(Pixel coordinate grounding data)
# # #

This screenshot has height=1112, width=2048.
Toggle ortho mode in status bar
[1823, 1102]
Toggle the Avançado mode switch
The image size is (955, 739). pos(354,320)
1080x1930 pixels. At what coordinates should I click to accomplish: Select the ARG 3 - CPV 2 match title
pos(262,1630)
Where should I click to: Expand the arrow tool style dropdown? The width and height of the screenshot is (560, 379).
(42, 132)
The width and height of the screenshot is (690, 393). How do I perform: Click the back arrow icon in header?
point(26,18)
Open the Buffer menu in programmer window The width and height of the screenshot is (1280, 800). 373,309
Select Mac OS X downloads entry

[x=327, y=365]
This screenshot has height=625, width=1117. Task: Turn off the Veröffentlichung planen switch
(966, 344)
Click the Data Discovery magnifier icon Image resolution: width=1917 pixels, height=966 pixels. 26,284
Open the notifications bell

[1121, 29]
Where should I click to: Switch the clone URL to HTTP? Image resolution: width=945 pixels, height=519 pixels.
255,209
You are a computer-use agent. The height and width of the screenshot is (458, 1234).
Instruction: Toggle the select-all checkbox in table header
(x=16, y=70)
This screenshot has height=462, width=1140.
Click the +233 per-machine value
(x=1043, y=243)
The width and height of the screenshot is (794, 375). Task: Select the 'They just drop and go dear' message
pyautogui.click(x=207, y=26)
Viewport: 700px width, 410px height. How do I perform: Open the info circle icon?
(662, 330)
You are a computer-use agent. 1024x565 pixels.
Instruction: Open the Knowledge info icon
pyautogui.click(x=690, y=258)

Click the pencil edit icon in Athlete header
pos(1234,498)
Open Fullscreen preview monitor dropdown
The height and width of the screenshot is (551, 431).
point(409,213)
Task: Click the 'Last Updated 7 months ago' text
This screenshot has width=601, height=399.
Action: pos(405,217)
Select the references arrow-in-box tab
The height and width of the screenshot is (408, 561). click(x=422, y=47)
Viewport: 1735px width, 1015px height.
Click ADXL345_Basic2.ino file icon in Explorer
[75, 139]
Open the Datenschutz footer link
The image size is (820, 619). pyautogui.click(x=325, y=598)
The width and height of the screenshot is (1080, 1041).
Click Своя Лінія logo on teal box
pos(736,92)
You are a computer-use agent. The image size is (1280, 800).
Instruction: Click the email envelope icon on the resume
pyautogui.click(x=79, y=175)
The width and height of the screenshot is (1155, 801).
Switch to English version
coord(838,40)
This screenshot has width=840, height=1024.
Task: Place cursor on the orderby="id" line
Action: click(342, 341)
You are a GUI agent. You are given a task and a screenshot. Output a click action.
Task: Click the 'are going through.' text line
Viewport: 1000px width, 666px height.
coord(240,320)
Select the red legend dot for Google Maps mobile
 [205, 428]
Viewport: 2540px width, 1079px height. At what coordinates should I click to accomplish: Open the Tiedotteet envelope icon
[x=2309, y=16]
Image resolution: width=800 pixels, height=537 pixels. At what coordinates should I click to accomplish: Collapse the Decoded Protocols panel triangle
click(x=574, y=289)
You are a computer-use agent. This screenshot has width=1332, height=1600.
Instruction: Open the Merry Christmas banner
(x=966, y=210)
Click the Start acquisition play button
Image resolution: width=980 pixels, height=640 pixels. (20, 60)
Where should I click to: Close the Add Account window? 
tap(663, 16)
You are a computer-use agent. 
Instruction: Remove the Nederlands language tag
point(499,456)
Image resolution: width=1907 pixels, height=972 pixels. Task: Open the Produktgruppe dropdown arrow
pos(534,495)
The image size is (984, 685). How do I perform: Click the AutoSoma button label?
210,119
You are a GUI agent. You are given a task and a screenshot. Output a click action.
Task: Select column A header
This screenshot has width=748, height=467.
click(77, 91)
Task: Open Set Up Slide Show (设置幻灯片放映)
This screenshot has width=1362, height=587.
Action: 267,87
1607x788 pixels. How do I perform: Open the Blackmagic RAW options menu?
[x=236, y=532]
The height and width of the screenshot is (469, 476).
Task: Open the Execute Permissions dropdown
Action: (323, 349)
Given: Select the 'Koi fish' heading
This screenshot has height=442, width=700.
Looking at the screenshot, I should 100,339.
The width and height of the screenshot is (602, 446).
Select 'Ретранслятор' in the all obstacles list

# # #

*PROMPT*:
Please output exactly the lines from the one containing "1607x788 pixels. How" through the end of the records, both included.

*RESULT*:
1607x788 pixels. How do I perform: Open the Blackmagic RAW options menu?
[x=236, y=532]
The height and width of the screenshot is (469, 476).
Task: Open the Execute Permissions dropdown
Action: (323, 349)
Given: Select the 'Koi fish' heading
This screenshot has height=442, width=700.
Looking at the screenshot, I should 100,339.
The width and height of the screenshot is (602, 446).
Select 'Ретранслятор' in the all obstacles list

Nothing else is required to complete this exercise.